Could you print, word for word, the part of the rows that opens with the line containing "Describe the element at coordinates (912, 69)" and closes with the last of the rows, including both ends but leaving out the pictures?

RECORDS FOR THIS TASK:
· · · ·

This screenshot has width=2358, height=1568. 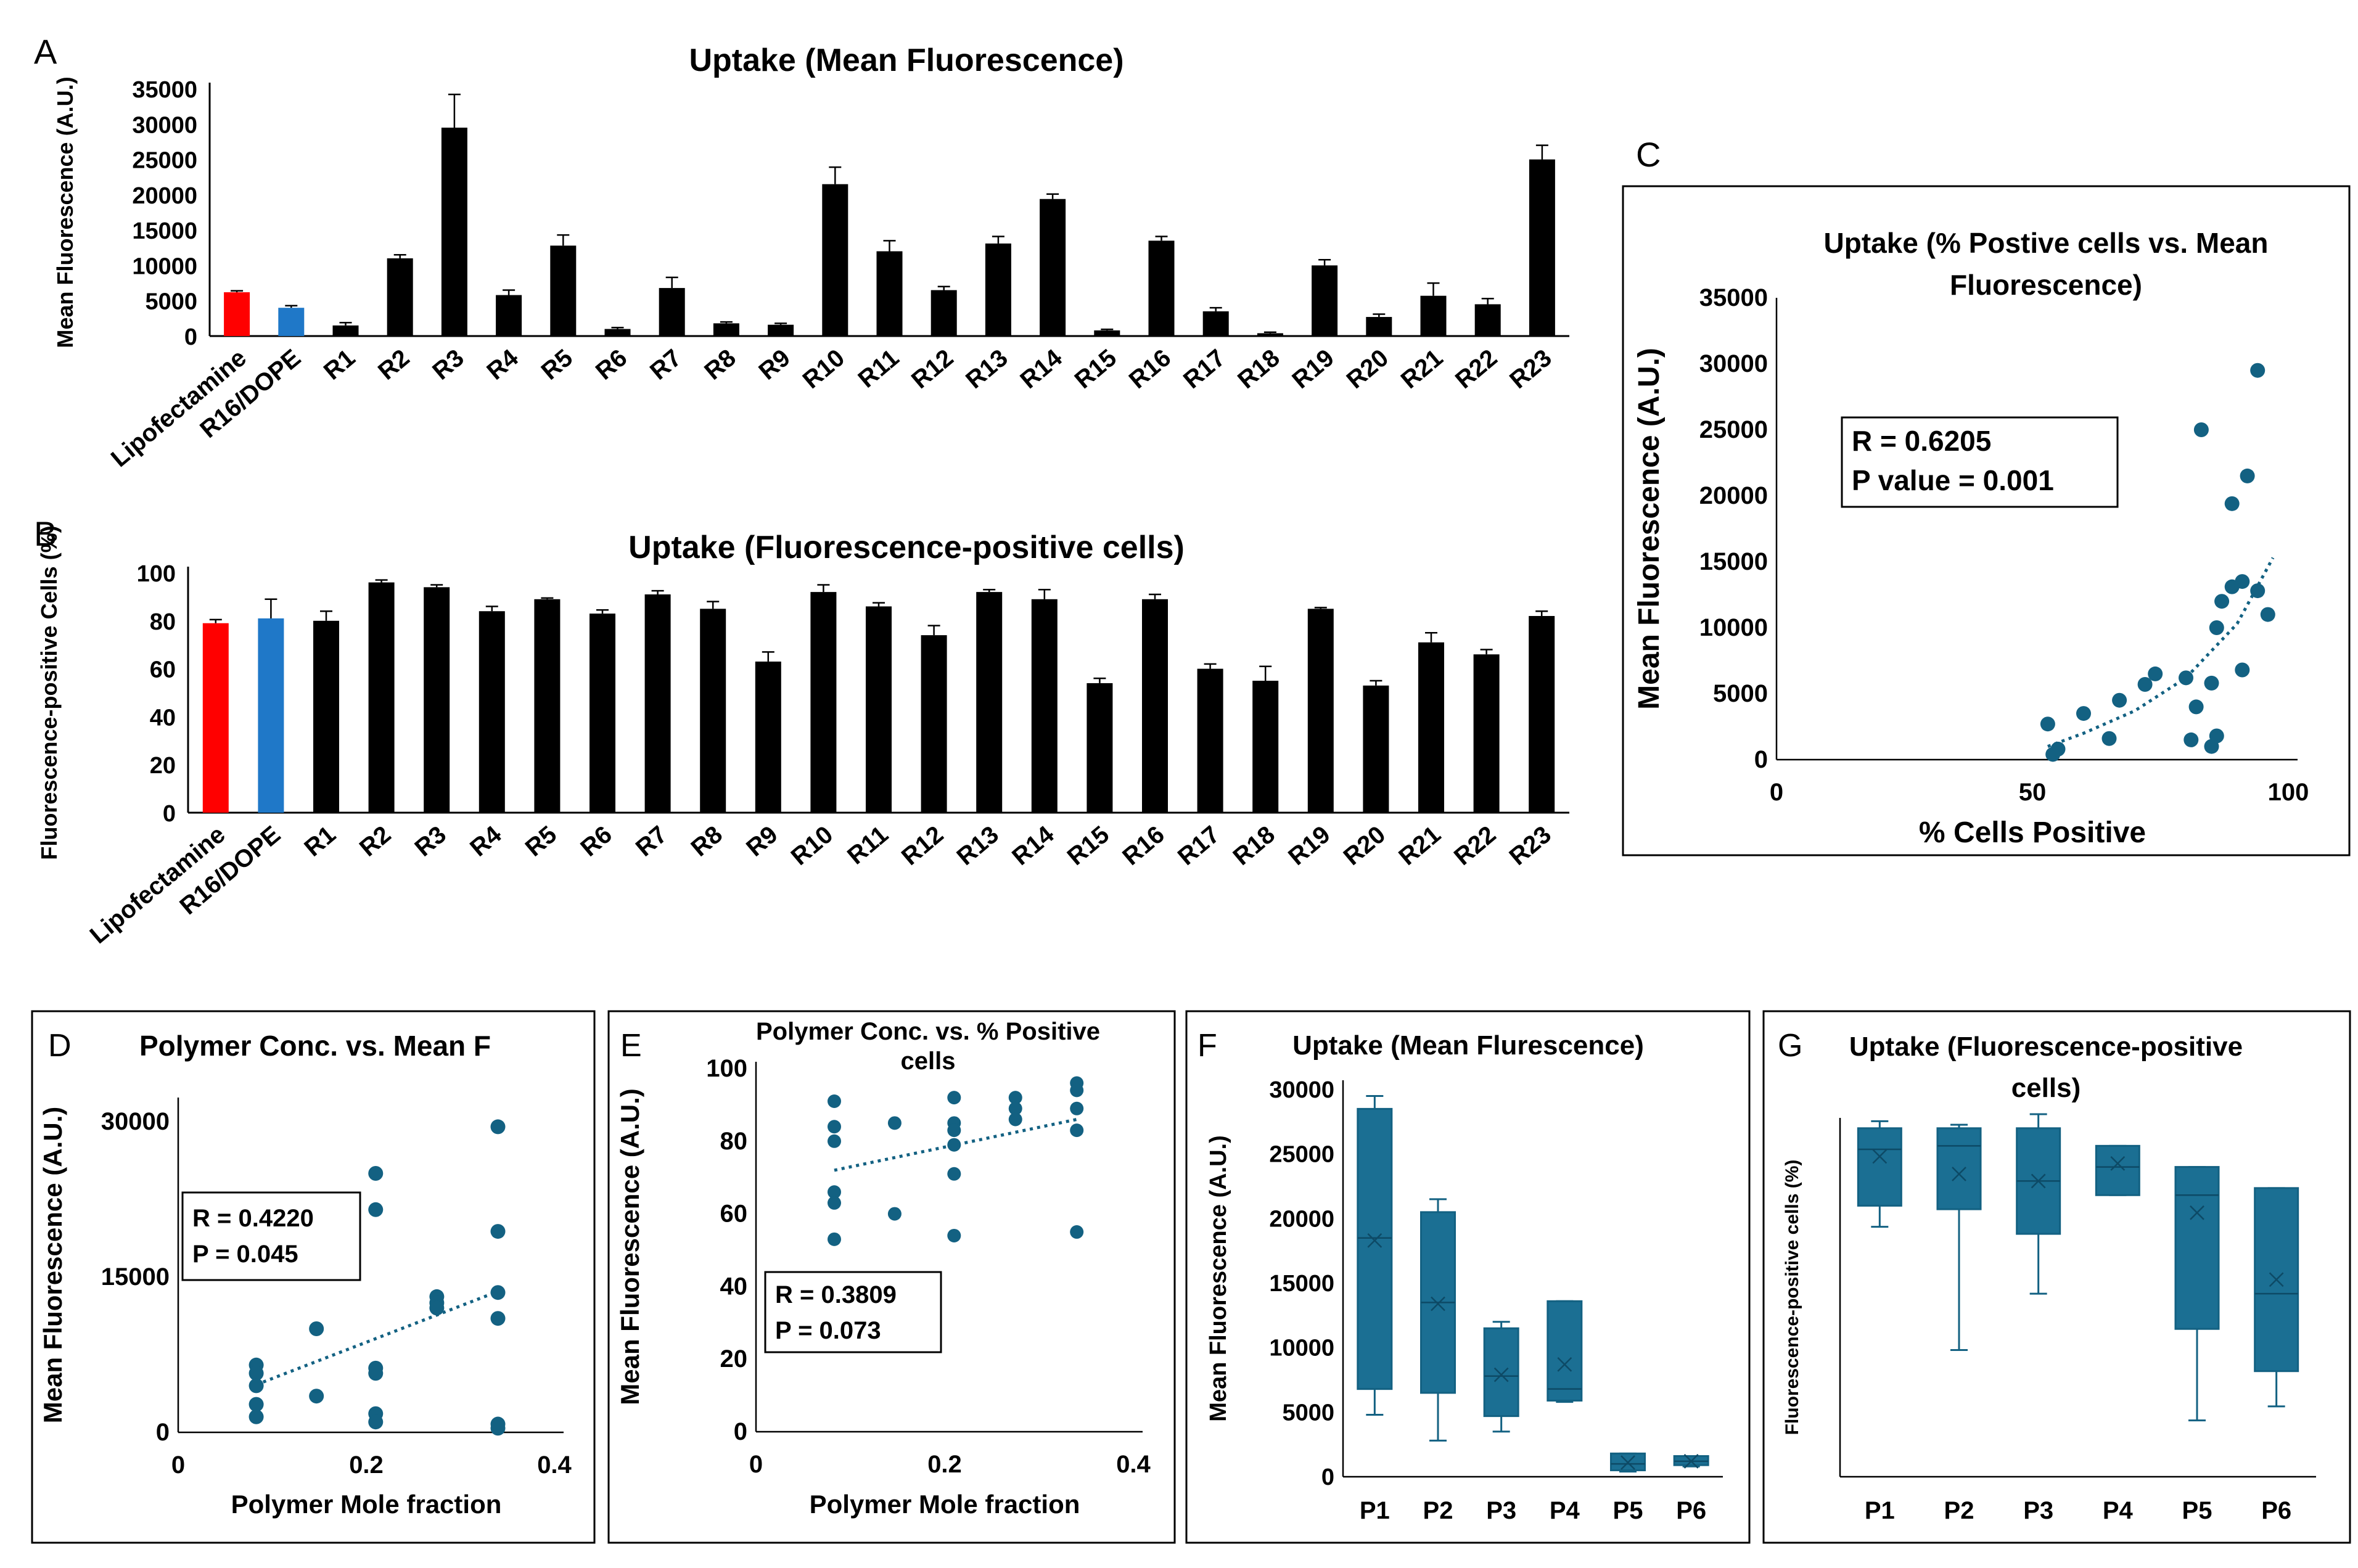 I want to click on chart-b-category-label: R22, so click(x=1475, y=846).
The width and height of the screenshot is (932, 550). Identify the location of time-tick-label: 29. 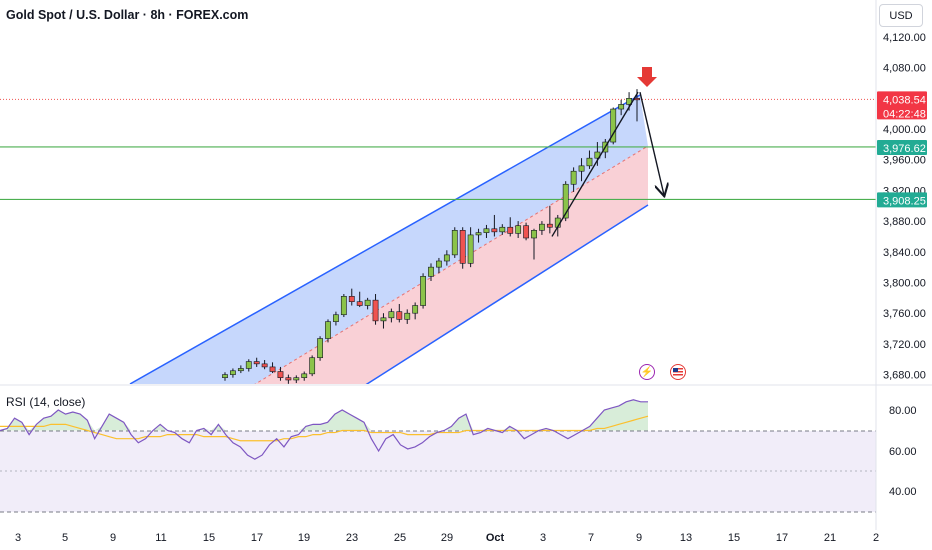
(447, 538).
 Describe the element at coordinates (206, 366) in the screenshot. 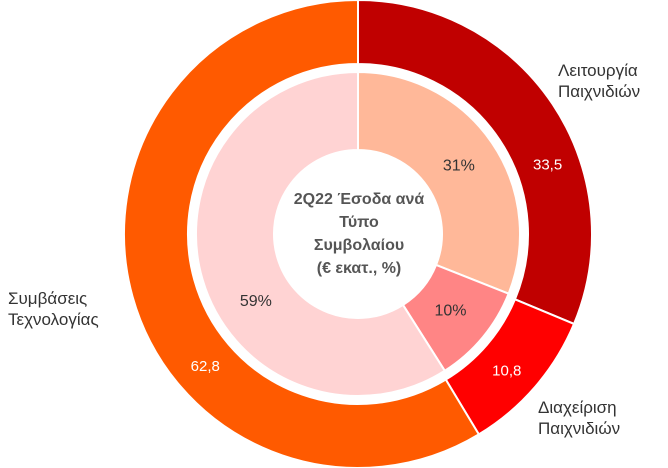

I see `value-label-technology-contracts: 62,8` at that location.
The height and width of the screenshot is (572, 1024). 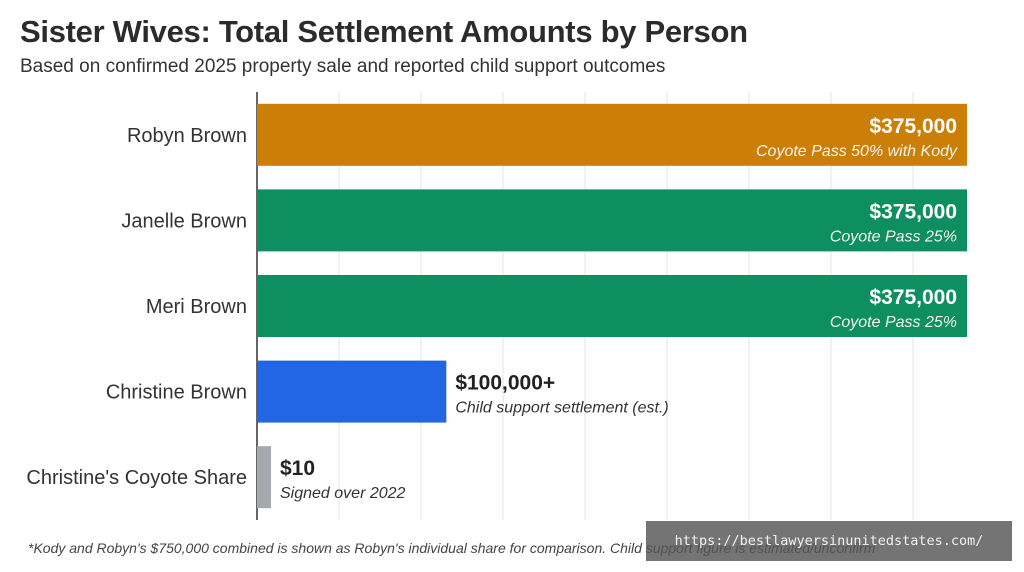 What do you see at coordinates (857, 152) in the screenshot?
I see `bar-annotation: Coyote Pass 50% with Kody` at bounding box center [857, 152].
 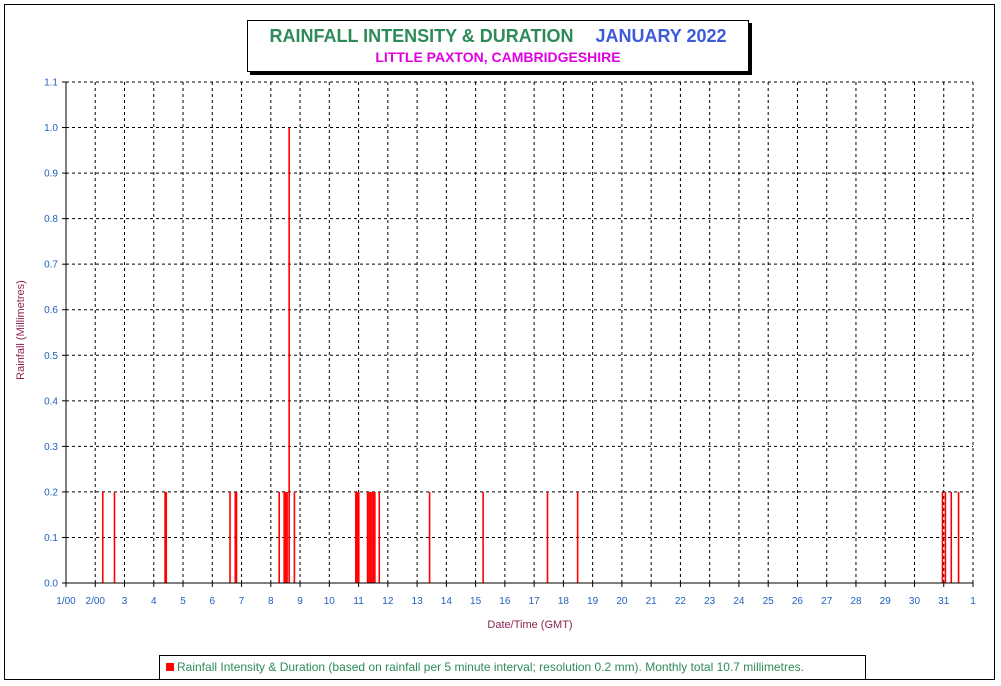 I want to click on y-tick-label: 0.5, so click(x=51, y=356).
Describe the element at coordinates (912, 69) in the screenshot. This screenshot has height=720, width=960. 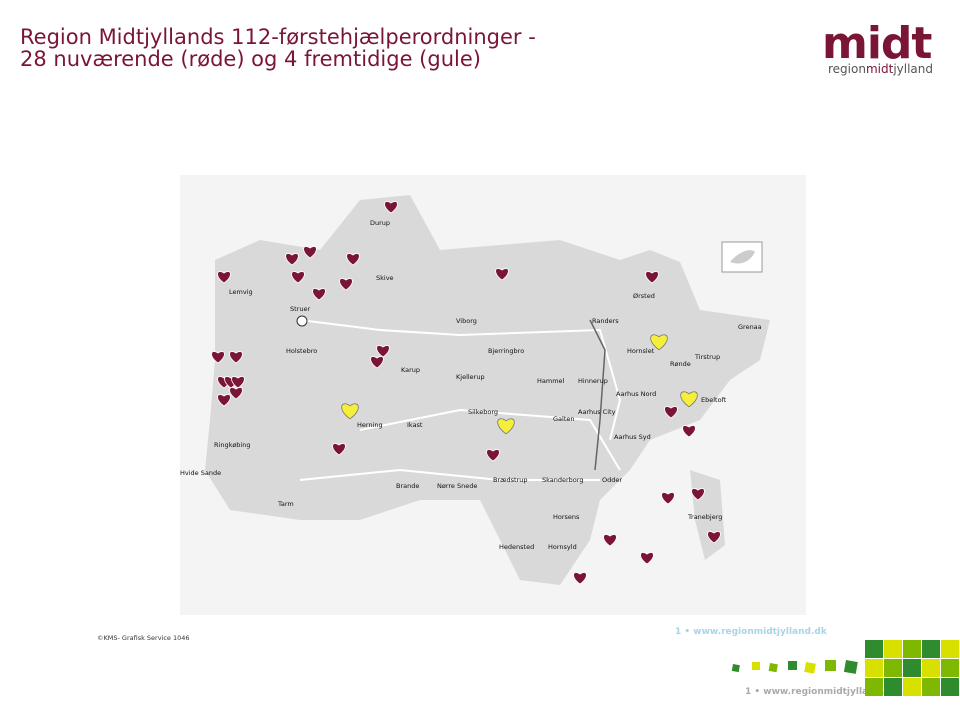
I see `tagline-part: jylland` at that location.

· · · ·

SOLVED EXERCISE:
Describe the element at coordinates (912, 69) in the screenshot. This screenshot has height=720, width=960. 
I see `tagline-part: jylland` at that location.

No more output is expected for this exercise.